— BEGIN Material —

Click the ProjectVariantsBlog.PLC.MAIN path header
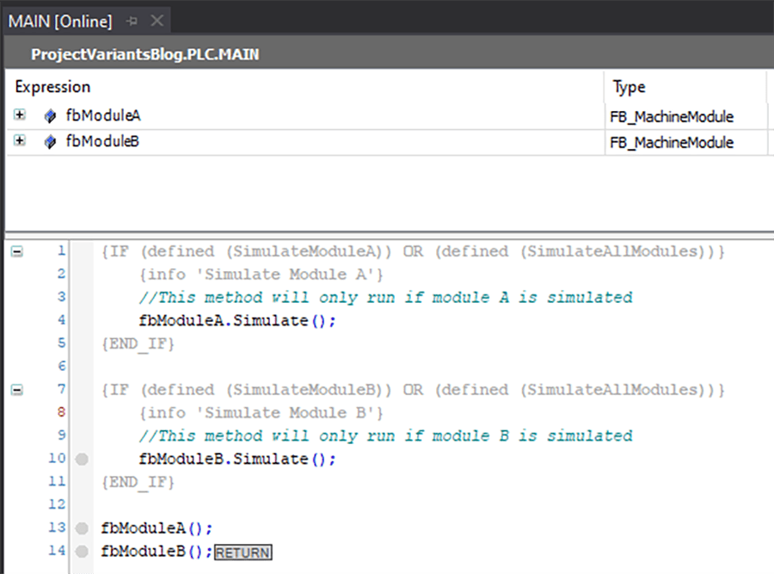Screen dimensions: 774x574 coord(145,54)
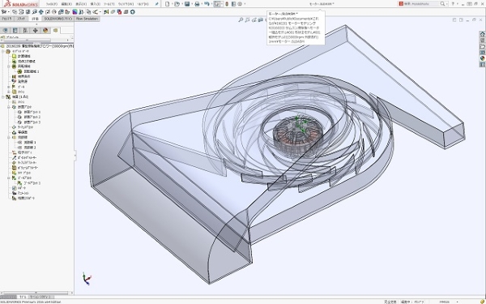
Task: Switch to the Flow Simulation tab
Action: [x=87, y=19]

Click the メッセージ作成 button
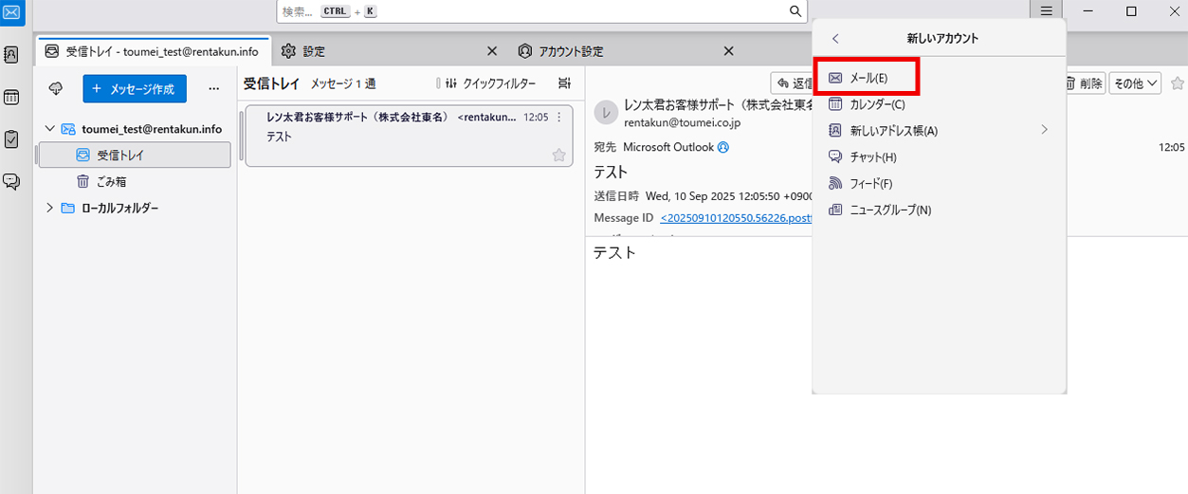tap(135, 89)
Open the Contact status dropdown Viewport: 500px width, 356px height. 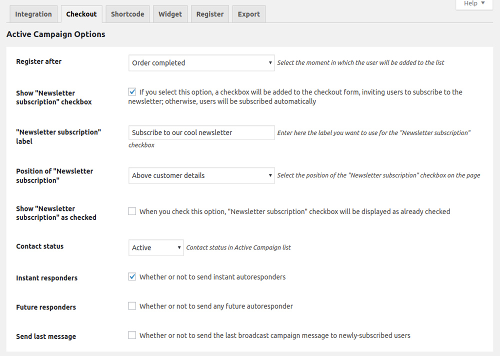156,248
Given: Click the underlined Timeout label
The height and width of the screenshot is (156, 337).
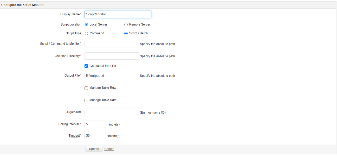Looking at the screenshot, I should coord(74,136).
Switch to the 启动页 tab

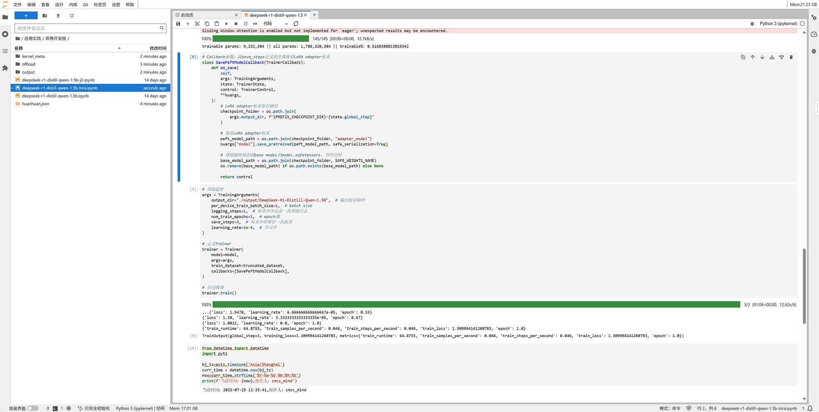[205, 15]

— END Material —

Locate each line in the records that contains the string "Click" and copy those lines in full, treating uppercase and lowercase letters as distinct.

Click the ProjectVariantsBlog.PLC.MAIN path header
Click the メッセージ作成 button
Given: Click the underlined Timeout label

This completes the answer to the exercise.